Wenn wir uns an den Anfang der Saison erinnern, warf das Projekt Louis van Gaal beim deutschen Rekordmeister schon nach drei Spieltagen erstmals Fragen auf. Zum Auftakt gab es zwei Unentschieden gegen Hoffenheim und Bremen, in Mainz verlor man gegen das Überraschungsteam der Hinrunde gar mit 2:1.

In der virtuellen Liga versuchte ich mich nun daran, die Kritik am Trainer gar nicht erst aufkommen zu lassen. Doch Ausfälle wie der von Ballzauberer Franck Ribéry und die noch nicht getätigte Verpflichtung Arjen Robbens waren auch bei mir die Hauptargumente für einen holprigen Start. Gegen 1899 Hoffenheim gab es ein 2:2, die Woche danach verlor ich sogar gegen Thomas Schaafs Bremer mit 0:1. Besser lief es im Stadion am Bruchweg, denn gegen Mainz sprang der erste Saisonsieg heraus. Zum Auftakt stand ich also etwas besser da als die echten Bayern, glanzvolle Spiele konnte aber auch ich nicht abliefern.

Fand sich zuletzt im defensiven Mittelfeld wieder: Bayerns Bastian Schweinsteiger.

Fand sich zuletzt im defensiven Mittelfeld wieder: Bayerns Bastian Schweinsteiger.

In den Folgewochen kamen die Bayern nie in die Rolle des souveränen Meisterschaftsanwärters. Man besiegte zwar den Deutschen Meister aus Wolfsburg, musste aber mit der Niederlage beim HSV oder dem torlosen Unentschieden gegen den 1.FC Köln weitere Rückschläge einstecken.

Gegen die beiden Letztgenannten machte ich es besser und holte ein Unentschieden gegen Hamburg, während ich die Kölner mit 3:0 aus der Allianz Arena schoss. Im Gegenzug übergab ich allerdings Borussia Dortmund zum 100-jährigen Bestehen ein verfrühtes Geschenk und musste eine 1:2-Niederlage hinnehmen.

Fiel neben dem dauerverletzten Ribéry auch Robben aus, wurde es häufig eng in der Offensive, denn auch die Formkurve meiner Stürmer zeigte stetig nach unten – das mangelnde Selbstbewusstsein brachte Ivica Olic seinerzeit auf den Punkt: “Wenn man einmal von Anfang an spielt, hat man gleich unglaublichen Druck, alles richtig zu machen. Vielleicht ist es für mich momentan besser, eingewechselt zu werden.” Ein selbstbewusster Spieler hört sich anders an…
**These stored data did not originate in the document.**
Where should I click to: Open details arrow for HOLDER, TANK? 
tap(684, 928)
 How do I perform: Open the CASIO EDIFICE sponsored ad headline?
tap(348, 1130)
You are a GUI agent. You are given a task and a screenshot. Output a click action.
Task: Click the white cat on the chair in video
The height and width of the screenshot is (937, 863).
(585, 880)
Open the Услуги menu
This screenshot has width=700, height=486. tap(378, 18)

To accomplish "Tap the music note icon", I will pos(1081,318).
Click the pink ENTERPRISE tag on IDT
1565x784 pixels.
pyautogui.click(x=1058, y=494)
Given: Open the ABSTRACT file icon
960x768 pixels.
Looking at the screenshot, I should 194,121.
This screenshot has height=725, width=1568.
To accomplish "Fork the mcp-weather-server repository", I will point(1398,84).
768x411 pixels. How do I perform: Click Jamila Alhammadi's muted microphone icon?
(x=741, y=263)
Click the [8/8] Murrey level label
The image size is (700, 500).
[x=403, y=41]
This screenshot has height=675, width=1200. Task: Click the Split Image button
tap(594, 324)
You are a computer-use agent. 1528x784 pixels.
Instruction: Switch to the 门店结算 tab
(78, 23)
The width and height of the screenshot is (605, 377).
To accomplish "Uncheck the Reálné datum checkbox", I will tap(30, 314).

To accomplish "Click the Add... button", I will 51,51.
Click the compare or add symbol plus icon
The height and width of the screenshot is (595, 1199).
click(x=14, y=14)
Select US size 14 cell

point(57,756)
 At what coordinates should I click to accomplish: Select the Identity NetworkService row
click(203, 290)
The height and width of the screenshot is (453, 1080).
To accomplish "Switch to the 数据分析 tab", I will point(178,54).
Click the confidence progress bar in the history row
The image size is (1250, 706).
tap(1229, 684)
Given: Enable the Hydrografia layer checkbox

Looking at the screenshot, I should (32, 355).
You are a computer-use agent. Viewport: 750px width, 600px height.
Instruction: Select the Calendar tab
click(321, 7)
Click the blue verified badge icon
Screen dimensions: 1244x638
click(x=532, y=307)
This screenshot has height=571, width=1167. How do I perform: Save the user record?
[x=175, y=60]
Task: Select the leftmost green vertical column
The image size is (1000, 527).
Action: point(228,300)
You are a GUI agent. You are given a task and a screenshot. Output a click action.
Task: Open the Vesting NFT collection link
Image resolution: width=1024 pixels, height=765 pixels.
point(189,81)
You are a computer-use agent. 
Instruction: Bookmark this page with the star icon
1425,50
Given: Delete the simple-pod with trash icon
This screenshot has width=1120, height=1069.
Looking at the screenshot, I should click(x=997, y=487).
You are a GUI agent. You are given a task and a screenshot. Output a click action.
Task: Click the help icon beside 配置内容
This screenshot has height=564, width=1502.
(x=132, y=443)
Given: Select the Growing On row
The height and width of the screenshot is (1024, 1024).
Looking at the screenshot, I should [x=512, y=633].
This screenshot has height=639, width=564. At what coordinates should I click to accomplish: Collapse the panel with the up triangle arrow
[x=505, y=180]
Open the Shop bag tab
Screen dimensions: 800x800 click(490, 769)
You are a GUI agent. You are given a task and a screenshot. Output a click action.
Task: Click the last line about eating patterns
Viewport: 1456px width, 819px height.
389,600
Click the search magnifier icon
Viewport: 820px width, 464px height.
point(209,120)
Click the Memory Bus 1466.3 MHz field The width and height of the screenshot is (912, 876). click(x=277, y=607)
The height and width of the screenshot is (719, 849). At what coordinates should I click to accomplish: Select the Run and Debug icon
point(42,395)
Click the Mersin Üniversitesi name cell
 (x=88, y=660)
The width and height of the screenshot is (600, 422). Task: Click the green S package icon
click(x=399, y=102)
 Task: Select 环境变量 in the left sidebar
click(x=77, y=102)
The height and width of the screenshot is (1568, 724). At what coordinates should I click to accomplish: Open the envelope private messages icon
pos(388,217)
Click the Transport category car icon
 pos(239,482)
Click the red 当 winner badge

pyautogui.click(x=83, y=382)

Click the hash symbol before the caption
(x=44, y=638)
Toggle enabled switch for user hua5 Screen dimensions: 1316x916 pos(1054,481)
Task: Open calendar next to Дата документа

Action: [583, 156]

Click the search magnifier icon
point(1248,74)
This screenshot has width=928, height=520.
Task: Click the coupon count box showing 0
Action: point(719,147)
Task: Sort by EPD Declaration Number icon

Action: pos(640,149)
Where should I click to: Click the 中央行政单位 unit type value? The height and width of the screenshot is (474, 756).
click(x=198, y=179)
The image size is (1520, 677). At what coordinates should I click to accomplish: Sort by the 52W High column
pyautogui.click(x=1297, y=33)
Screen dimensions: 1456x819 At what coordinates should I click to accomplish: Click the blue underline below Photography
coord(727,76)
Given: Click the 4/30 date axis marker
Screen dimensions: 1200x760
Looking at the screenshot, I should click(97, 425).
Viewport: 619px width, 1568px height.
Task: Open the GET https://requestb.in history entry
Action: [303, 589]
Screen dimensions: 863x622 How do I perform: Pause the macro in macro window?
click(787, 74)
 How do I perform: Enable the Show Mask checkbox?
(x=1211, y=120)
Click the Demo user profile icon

Zum Ende der Hinrunde startete der FCB dann eine Serie. Seit zehn Spielen hat man nicht mehr verloren, in den letzten vier Spielen gab es bayrische Siege zu bejubeln. Meine Bilanz sieht nicht ganz so gut aus, denn in Stuttgart setzte es die zweite Saisonpleite. Da ich allerdings die Werkself aus Leverkusen im direkten Duell besiegen konnte, befinde ich mich nun am Ende der Hinrunde ebenso wie der echte FC Bayern in Lauerstellung.

Eng verknüpft mit den jüngsten Erfolgen sind vor allem zwei Namen: Ivica Olic, der kroatische Dauerbrenner und Mario Gomez. Mit aufsteigender Form in der Bundesliga wurden die Werte der Beiden auch in meinem Spiel aufgewertet. Und nun rennt sich Olic die Seele aus dem Leib, während Mario Gomez fünf meiner letzten sechs Tore erzielte – Realität und Spiel stehen sich da in Nichts nach.

Einem dritten Platz in der Realität steht ein vierter Platz im Modus “My Live Season” gegenüber, der Punkteabstand zu Herbstmeister Leverkusen beträgt dabei ebenfalls nur zwei Punkte. Bleibt abzuwarten, ob der reale und virtuelle FC Bayern diesen Trend auch in der zweiten Saisonhälfte fortsetzen kann.